The problem: Taking the listing below, restate word for word each line from the line with "Click the OK button" to the line with "Open the 'Ansvarlig'", ends included, and stop there.

**** Provided entries ****

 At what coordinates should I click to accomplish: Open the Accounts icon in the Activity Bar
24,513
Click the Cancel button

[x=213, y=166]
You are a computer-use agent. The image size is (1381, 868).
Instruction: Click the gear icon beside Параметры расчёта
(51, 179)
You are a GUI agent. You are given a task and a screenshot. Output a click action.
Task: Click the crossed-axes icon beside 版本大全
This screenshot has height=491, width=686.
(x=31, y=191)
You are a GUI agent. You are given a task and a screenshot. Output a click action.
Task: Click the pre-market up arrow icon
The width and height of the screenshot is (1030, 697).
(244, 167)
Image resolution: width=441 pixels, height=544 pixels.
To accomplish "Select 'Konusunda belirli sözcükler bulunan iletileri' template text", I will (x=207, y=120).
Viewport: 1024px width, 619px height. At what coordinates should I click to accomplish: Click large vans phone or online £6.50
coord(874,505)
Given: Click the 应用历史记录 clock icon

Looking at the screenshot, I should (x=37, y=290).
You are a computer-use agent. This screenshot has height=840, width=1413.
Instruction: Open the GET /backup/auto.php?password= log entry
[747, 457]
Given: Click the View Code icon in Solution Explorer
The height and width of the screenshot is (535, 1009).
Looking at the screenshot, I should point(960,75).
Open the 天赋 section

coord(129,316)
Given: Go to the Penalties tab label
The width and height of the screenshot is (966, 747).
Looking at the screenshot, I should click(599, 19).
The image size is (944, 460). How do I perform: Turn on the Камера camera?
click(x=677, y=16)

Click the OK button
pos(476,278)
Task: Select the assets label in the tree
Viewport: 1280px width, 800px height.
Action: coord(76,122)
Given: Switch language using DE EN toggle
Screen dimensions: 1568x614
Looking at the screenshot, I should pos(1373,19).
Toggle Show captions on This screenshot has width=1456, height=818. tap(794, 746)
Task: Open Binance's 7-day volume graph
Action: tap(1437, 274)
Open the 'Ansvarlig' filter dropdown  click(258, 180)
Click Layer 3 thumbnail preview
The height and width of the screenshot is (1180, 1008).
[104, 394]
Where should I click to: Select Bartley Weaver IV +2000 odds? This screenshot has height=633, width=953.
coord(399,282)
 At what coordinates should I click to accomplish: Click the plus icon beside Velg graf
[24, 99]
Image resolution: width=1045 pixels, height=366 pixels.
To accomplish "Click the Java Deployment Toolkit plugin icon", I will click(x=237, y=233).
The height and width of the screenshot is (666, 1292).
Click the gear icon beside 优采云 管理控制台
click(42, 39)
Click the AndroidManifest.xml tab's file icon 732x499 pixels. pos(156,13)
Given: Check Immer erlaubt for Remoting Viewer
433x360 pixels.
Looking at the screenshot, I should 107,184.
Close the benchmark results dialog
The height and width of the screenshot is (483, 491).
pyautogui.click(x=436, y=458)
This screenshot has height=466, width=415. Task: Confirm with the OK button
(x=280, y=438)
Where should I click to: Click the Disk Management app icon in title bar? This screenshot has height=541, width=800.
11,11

****

Output for this task:
Click the OK button
pos(476,278)
Task: Select the assets label in the tree
Viewport: 1280px width, 800px height.
Action: coord(76,122)
Given: Switch language using DE EN toggle
Screen dimensions: 1568x614
Looking at the screenshot, I should pos(1373,19).
Toggle Show captions on This screenshot has width=1456, height=818. tap(794, 746)
Task: Open Binance's 7-day volume graph
Action: tap(1437, 274)
Open the 'Ansvarlig' filter dropdown  click(258, 180)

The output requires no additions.